Então deixe Deus se expressar através do Cristo interior e as verdades Bíblicas serão palavras profundamente compreendidas.

Ouvir mestres espirituais encarnados ou desencarnados é o início de um aprendizado, porém com o passar do tempo temos que abandonar os mestres encarnados, e um dia seremos abandonados pelos desencarnados que não mais nos instruirão; durante algum tempo seremos só nós no mundo da fé, um teste para provarmos nosso valor, até que um dia como disse Jesus, uma lamparina se ascenderá e todos quanto perto estiverem, saberão desta luz, e muitos desejarão esta claridade, isto quer dizer; não mais terá mestre espiritual, porque serás um mestre ordenado e assistido pelo Cristo em pessoa.

Não faça de sua vida sua morte; ou seja, não estrague conquistas anteriores fazendo aquilo que o coração condena, não desmanche o que levou encarnações para conseguir; lutas conquistadas não podem ser desmerecidas, pois tais conquistas são importantes, evitando novos erros pretéritos além de atingir a plenitude emocional coerente, poderá evitar atrasos por vezes seculares em se chegar ao Cristo interior: assim como não devemos nos apegar de maneira tola a bens materiais, isto é fazer de nossa morte a nossa vida.
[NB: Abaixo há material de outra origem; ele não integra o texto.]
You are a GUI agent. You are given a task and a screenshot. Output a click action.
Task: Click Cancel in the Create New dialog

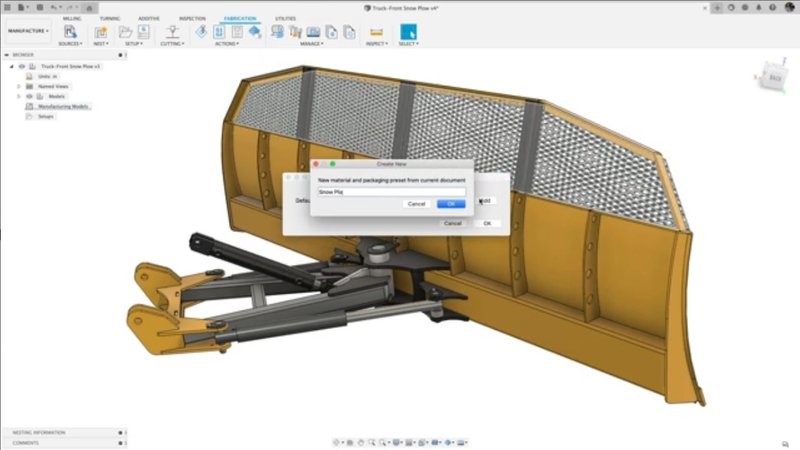(x=417, y=203)
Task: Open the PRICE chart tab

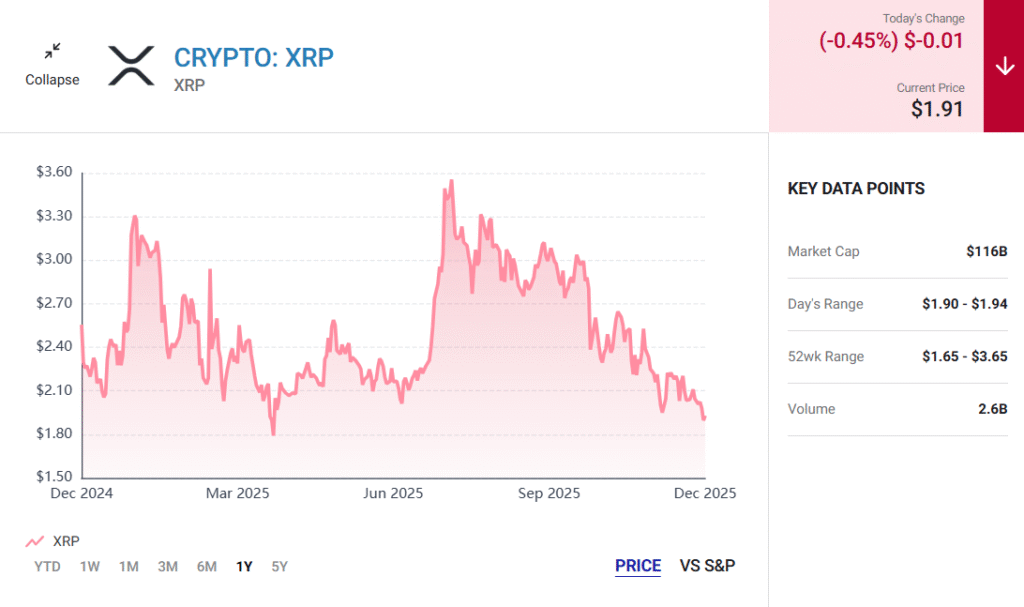Action: tap(638, 566)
O apego material é a concretização desta morte em vida; ficar preso ao plano terreno mesmo após o desencarne; dar valor exclusivamente ao que o poder consegue; o poder que é em verdade sem valor frente à sabedoria infinita.

O apego à matéria é a escravidão do espiritualismo vazio, daqueles que não tem verdadeira fé em Deus, ou não pretendem ser arrebanhados pelo Cristo interior; o materialismo é o freio ou até a ré dos seres encarnados.

Desde nosso encarne nos preparamos para o desencarne, então temos de levar uma existência plena, regrada nas verdades de Deus, para uma passagem feliz.

O desencarne é nosso cotidiano, não a obscuridade que nos engole, nem o caldeirão incandescente que nos consumirá; apenas o abandono do corpo para uma reciclagem espiritual e nova etapa para o crescimento.

Então temos que nos preparar para este dia de forma sábia e saudável emocionalmente; pois assim como uma criança chora pelo trauma ao encarnar, nós temos de evitar o mesmo trauma ao desencarnar; em se fazendo desta forma teremos um desencarne consciente, para um dia podermos saber das verdades reais da vida encarnada e desencarnada.

Em verdade tudo isto é uma pálida ideia dos mecanismos reais a serem usados, para se chegar à plenitude do Cristo interior; ele está vivo, e existe em todos nós.

Jesus de dois mil anos atrás nos trouxe o seu Cristo, e com autorização expôs toda a verdade rumo à conquista individual da consciência divina, aquele Cristo nos disse muitas coisas, as mesmas coisas que o nosso Cristo pode dizer; pois é um só, devemos abrir os ouvidos ao nosso interior, mesmo que não ouça nada de seu interior mais puro, que é parte integrante do Pai, ele saberá que queres a verdade, então esta verdade surgirá à sua frente de um modo ou de outro.

Procurar o Cristo interior não é somente olhar para dentro, é olhar para cima, para galgar patamares de devolução mais sábios e conscientes.